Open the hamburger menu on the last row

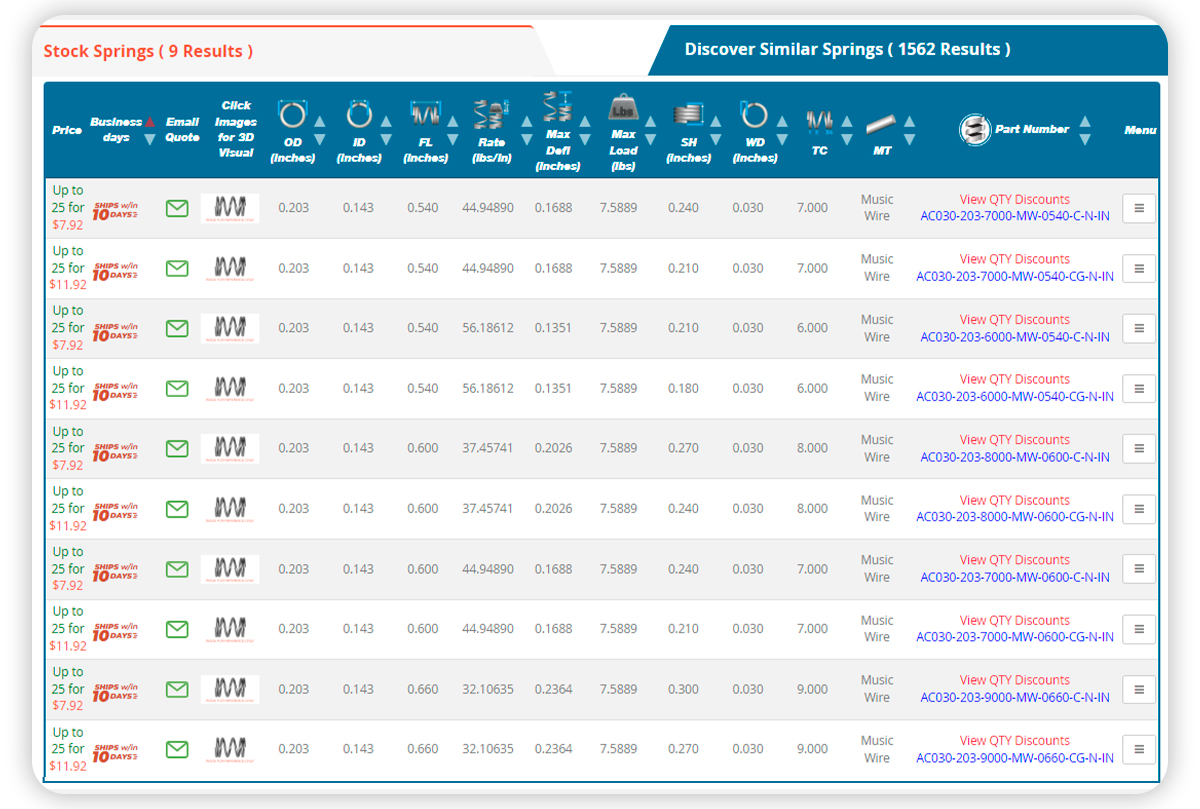coord(1138,748)
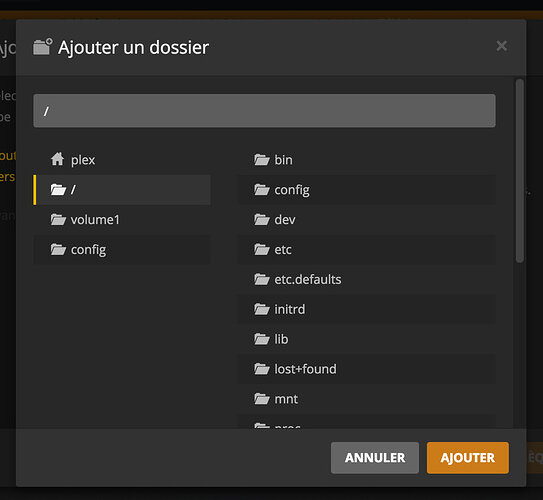Image resolution: width=543 pixels, height=500 pixels.
Task: Open the config folder in right list
Action: click(x=366, y=190)
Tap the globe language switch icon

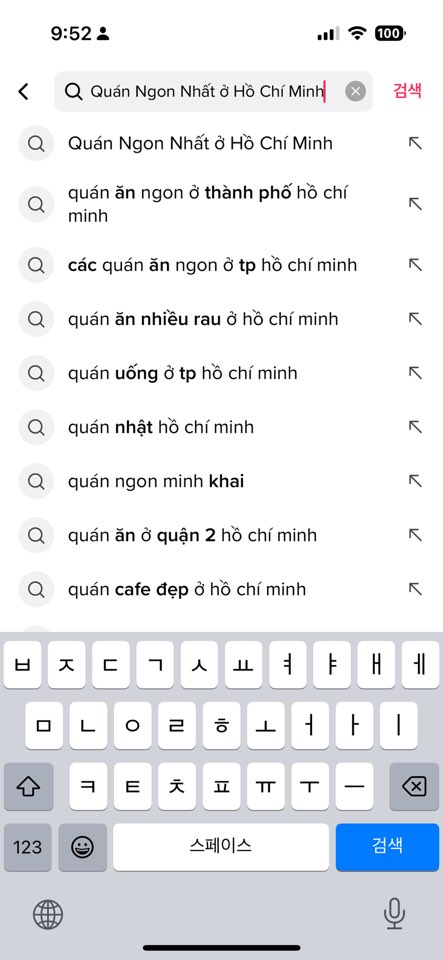point(48,915)
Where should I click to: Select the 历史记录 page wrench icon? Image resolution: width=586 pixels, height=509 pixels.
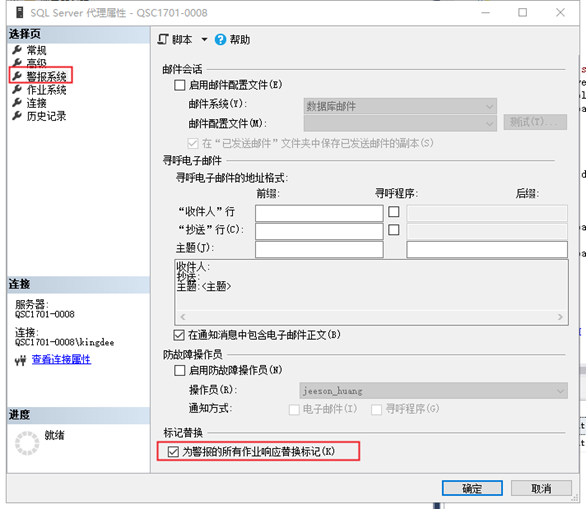pyautogui.click(x=17, y=116)
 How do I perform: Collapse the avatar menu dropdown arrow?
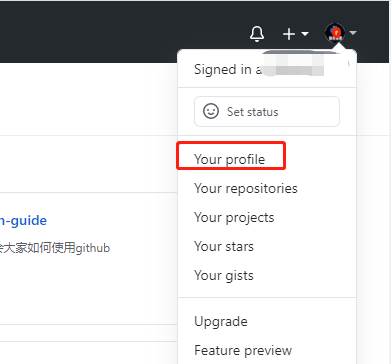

WHAT IS REQUIRED ->
Your task is to transcribe, exactly and without additions, every line from the one that contains "Where should I" to the end of the entries above, both included. Omit all pictures.

RESPONSE BELOW ->
Where should I click to: Select the 历史记录 page wrench icon? Image resolution: width=586 pixels, height=509 pixels.
pyautogui.click(x=17, y=116)
 How do I perform: Collapse the avatar menu dropdown arrow?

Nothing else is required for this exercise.